This blog is a collection of my thoughts and experiences from ten years as a skate dad. For those of you sitting with your jackets in the bleachers, first I salute you, but second I want to give you an honest sense of what you are in for and what to expect. Ice skating is both a trying and a glorious sport, but it doesn't happen without the special group of folks who cheer, support, and console the participants. This is dedicated to you.


Saturday, May 7, 2016

- owning it

It seems to me that when the best skaters step on the ice they "own" the rink. Not in the sense of the folks who hire the staff and pay the electric bill, but rather in a more spiritual way; they are here to befriend the audience. When they glide out to center ice you can nearly feel them say Okay this place is mine, this show is mine, this audience belongs to me. I Own it.

Let me see if I can adequately describe the process of how an artist can get to this particular state of mind, as it's not at all obvious. Some of it relates to personality, some of it to experience, some of it to confidence, and some of it is a connection to a higher loving purpose. All of these are a bit interrelated and hinge on certain matters of the soul.

Initially this ability to own your existence starts from a basis of confidence you build up gradually as you move along learning skills. The more you practice the more you internalize elements to muscle memory, allowing your conscious mind to dwell on details of expression and audience responsiveness. When you don't have to tarry over the specifics of your body you can link more easily to your imagination.

Herein lies a sublime trait of the duality of practice: if you aim too high on the short run by always extending your physical learning then you never garner the confidence that you can do the job well. You stay too focused on your body. It's almost like you need to stay at the same physical level as long as bearable, in order to get supremely good at it and shift into a more imaginative mental mode. Perhaps a key to that sort of patience in the first place is an active enough imagination and connection to souls to maintain a parallel purpose. 

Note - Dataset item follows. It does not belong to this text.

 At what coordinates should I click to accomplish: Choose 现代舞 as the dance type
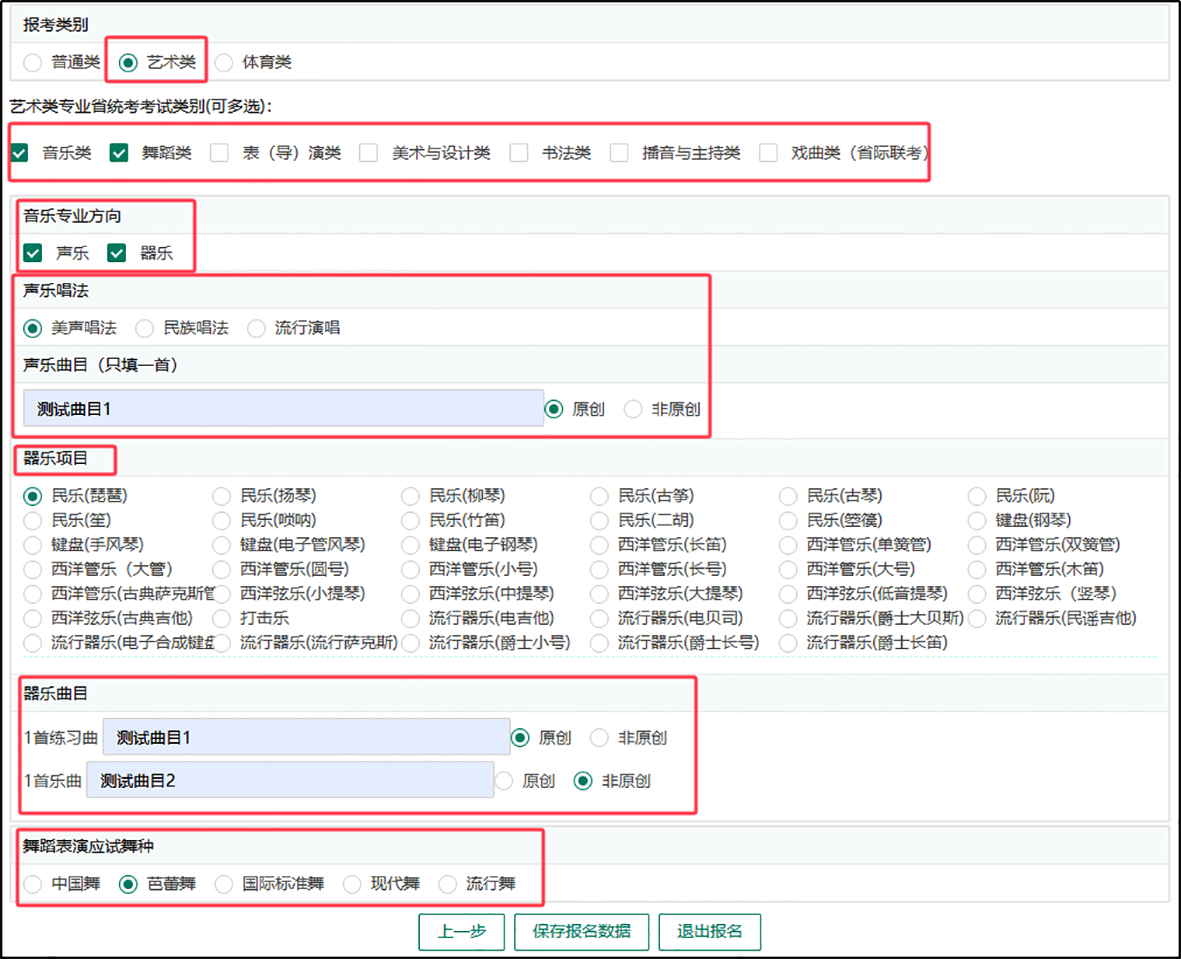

Once you have established a record of success it becomes easier to face an audience with confidence. Truly owning the relationship with the audience extends beyond this though: when skating for them you also share both your courage and your humility. This is what makes the performance humanizing and touching; there are no sheathed souls in front of an audience.

I'm not sure if the Ends justifies the Means; audience ownership is obviously a useful trait but I don't think folks set this as a specific goal of their skating program per se. Rather it evolves as an outgrowth of circumstances, a sense of "centeredness", perhaps survival of tragedy, lots and lots and lots of practice, and a certain intention to Serve. It's almost like skating is not the main objective here, it's just the activity whereby you accomplish something else more important.